By Stan Altshuller, Co-founder and Chief Research Officer, and Brett Turenchalk, Analyst – Client Analytics of Novus Partners Inc.
The definition of entrenched, firmly established and unlikely to change, only partially applies to Maverick Capital. It is firmly established in the hedge fund industry as one of the oldest tiger cubs and commands roughly $10 billion in AUM. Its founder, Lee Ainslie, is just as established. He founded Maverick at 29 years old, lured away from Tiger Management and funded by the Wyly family office. He spent a handful of years at Tiger, brought on as a generalist and rising to lead the fund’s technology investments. He sits on the board of the Robin Hood Foundation among other well-known hedge fund managers.
But Maverick cannot be characterized as unlikely to change. Over the last few years, the hedge fund has made significant changes to its portfolio structure: increasing concentration and narrowing its focus on particular sectors and market caps. These are the likely cause of the fund’s recent outperformance.
Everything mentioned in this article is sourced exclusively from public data, including the manager’s profile, simulated performance and all other analysis and commentary. The data used here omits the short side, non-equity securities, many non-US securities and all non-public information such as actual fund performance. To simulate performance and determine portfolio attributes such as liquidity, we combine public holdings data with market and pricing data and make simple assumptions.
In a November 2015 Pensions & Investments article, Mr. Ainslie noted the fund came to the “realization that Maverick’s portfolio was too diversified, which hurt performance”. This is a style divergence from the fund’s focus on concentration, which Mr.
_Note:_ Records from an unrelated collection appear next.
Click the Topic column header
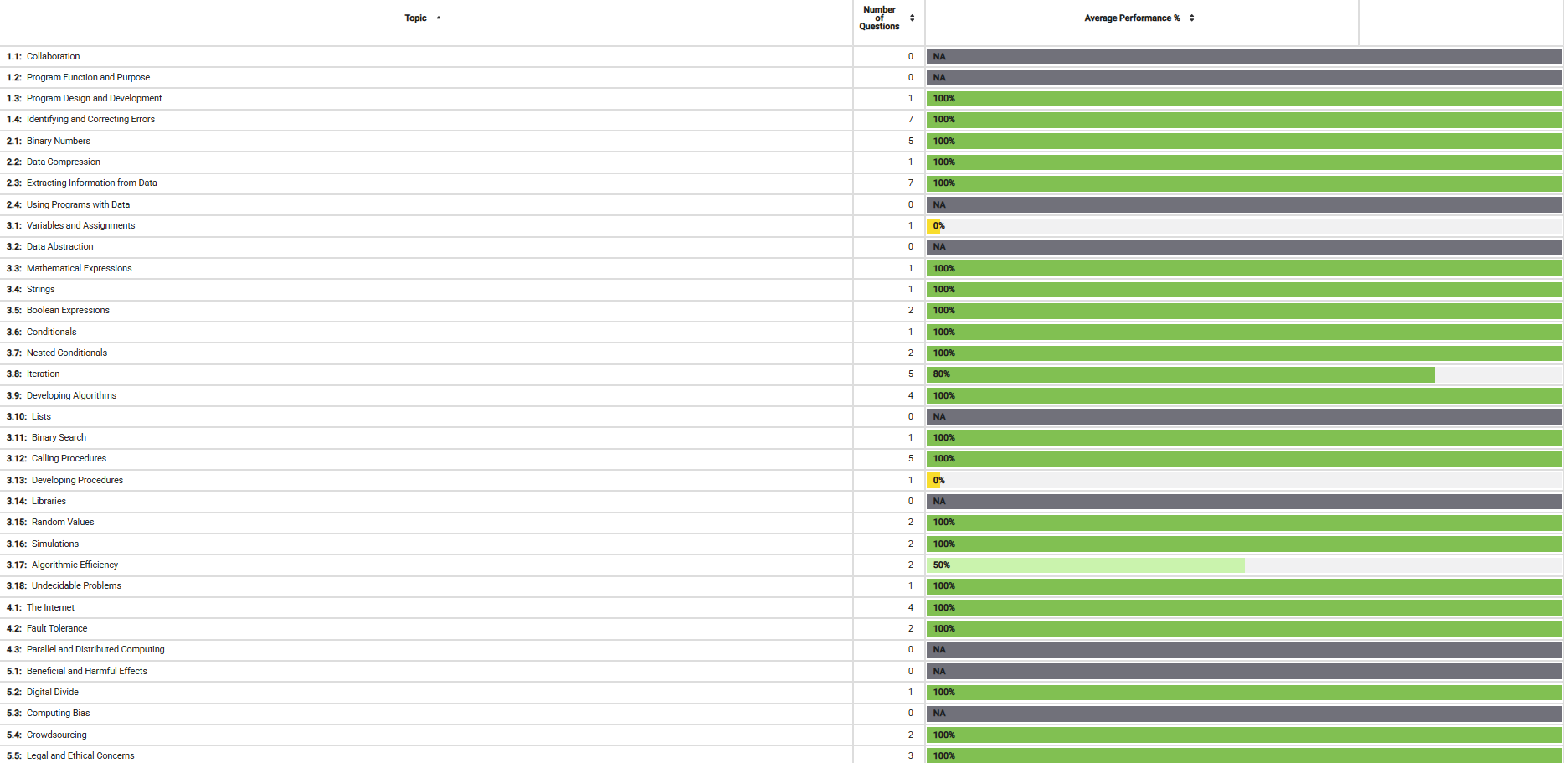pyautogui.click(x=416, y=18)
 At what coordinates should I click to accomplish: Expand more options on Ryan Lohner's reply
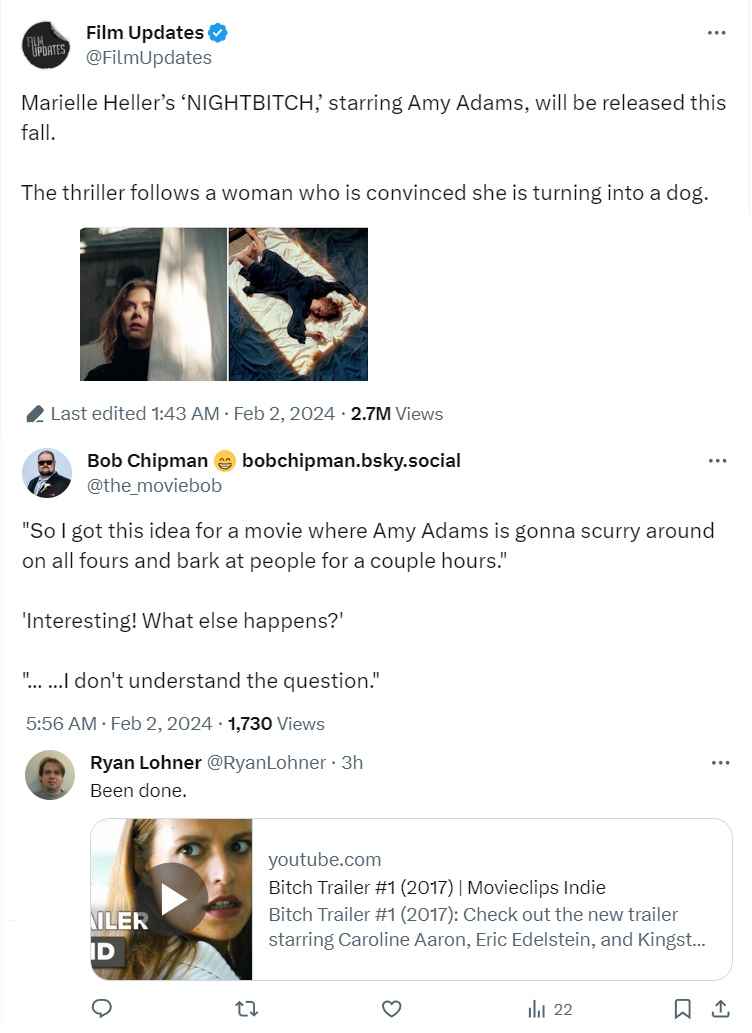click(x=720, y=763)
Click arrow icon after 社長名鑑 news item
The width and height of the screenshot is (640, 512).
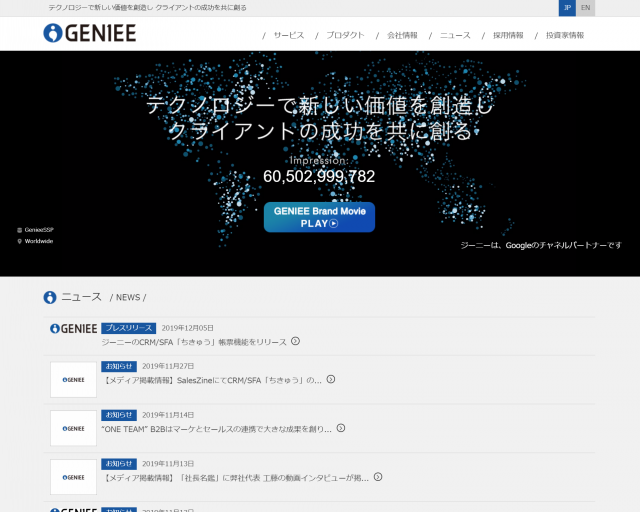coord(378,477)
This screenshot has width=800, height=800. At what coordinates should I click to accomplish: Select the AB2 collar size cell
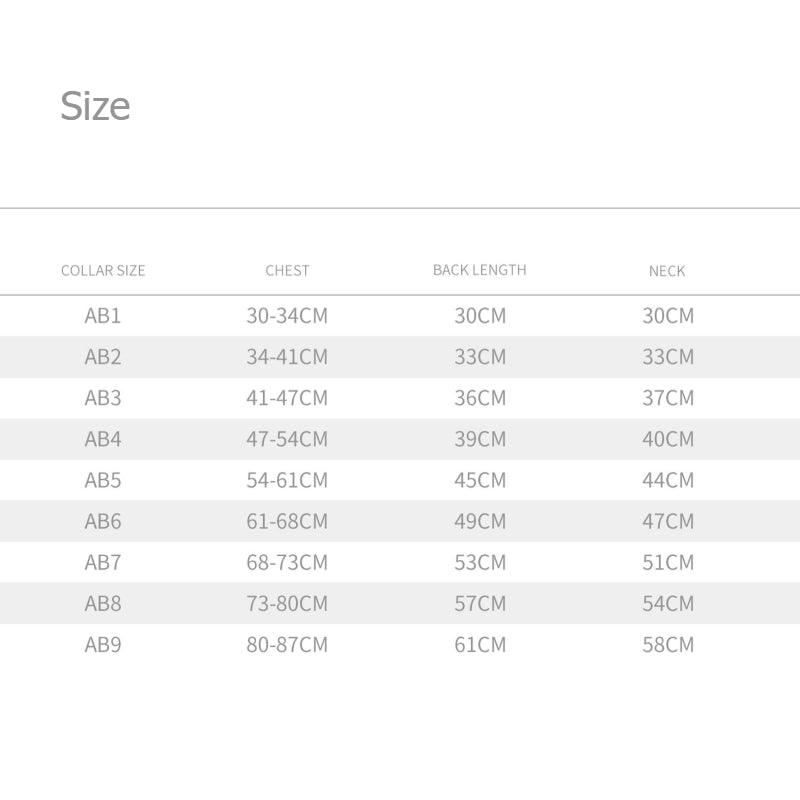tap(103, 357)
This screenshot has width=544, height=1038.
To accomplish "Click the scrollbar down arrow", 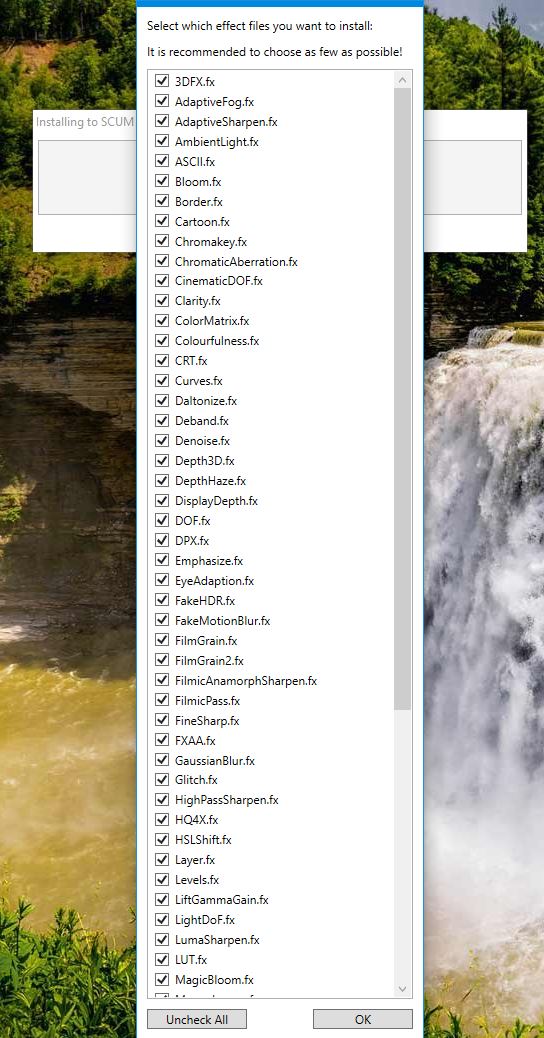I will tap(402, 989).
Ainslie described in an interview with McKinsey & Company, “On average, we hold fewer than five positions per investment professional—a ratio that is far lower than most hedge funds and even large mutual-fund complexes”.
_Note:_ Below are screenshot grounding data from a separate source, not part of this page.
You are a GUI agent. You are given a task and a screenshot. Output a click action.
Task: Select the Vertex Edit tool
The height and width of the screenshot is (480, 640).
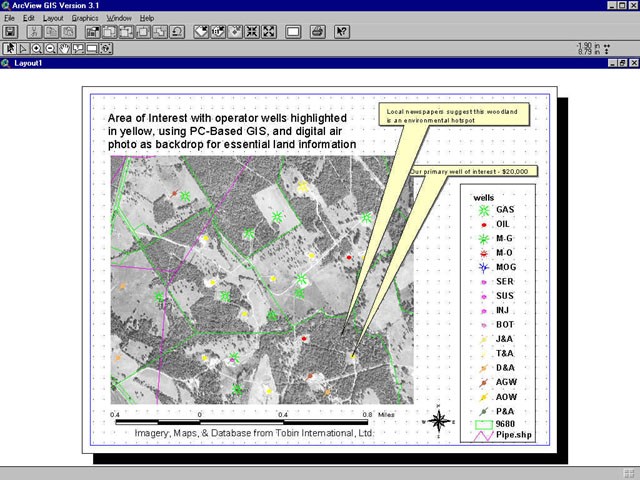[x=22, y=48]
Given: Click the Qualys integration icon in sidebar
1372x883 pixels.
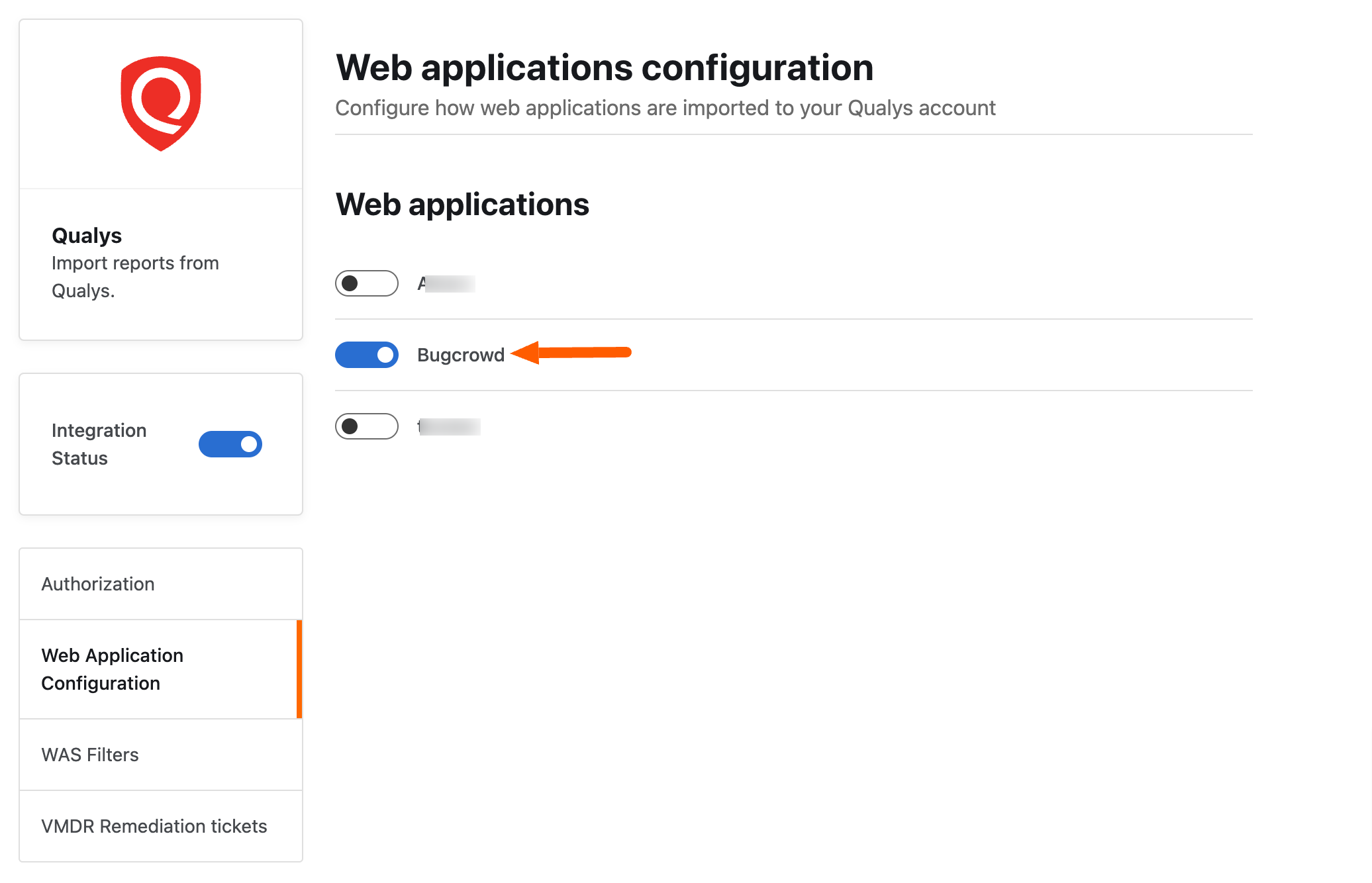Looking at the screenshot, I should click(x=162, y=101).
Since this introspective portfolio analysis, Maverick has embraced concentration. Concentration (top ten positions as a percent of the total portfolio) dramatically increased from 35% in early 2013 to its current level of 55-60%.
Has higher concentration rewarded Maverick? Yes – the annualized ROIC from January 2014 to August 2016 is higher in the larger position size buckets.
This conclusion holds true when we expand the date range to the entire public data set (March 2001 – August 2016):
The chart below supports our theory on Maverick’s concentration (position sizing). We compare Maverick’s simulated performance to that of an equal weighted version of the fund’s portfolio and see the spread widening in the past two years.
Here are the top ten positions in the portfolio from the Q2 public filings, grouped by sector, that are behind the concentration and sizing trends:
Hedge Fund Crowding
Concentration is an important internal metric to track during portfolio construction. Novus Research also stresses the importance of monitoring position crowdedness, an external risk factor. We calculate each security’s crowdedness score as a function of the percent of ADV the Novus Hedge Fund Universe owns and the number of hedge funds invested in the security. Maverick’s largest positions carry high crowdedness scores, which warn us of the potential for a drawdown to be amplified if crowd selling occurs.
Narrowing Sector Focus
In addition to concentration, Maverick is focusing on its core sectors: IT, Discretionary, Health Care, Industrials, and Financials. It has all but exited Telecom, Energy, and Materials.
Success in Mega and Large Cap Stocks
Since 2010, the fund has reduced its exposure to small and micro-cap companies and now has near zero exposure to those buckets. In tandem, we see increasing exposure to large and mega-cap companies.
This shift will likely improve performance. The fund produced higher returns in mega and large-cap companies, in contrast to small and micro-cap names. As we move across market-cap buckets, the ROIC trend is clearly linear.
Concentration is the likely driver of Maverick’s strong simulated long performance. The fund has sized up its highest conviction trades, with over 50% of capital allocated to the top ten positions. It is focusing on core sectors, and is redistributing capital to the market cap buckets where it’s historically had success. Crowdedness is a significant risk factor for Maverick’s positions, which are frequently traded by its hedge fund peers, and must be carefully managed going forward.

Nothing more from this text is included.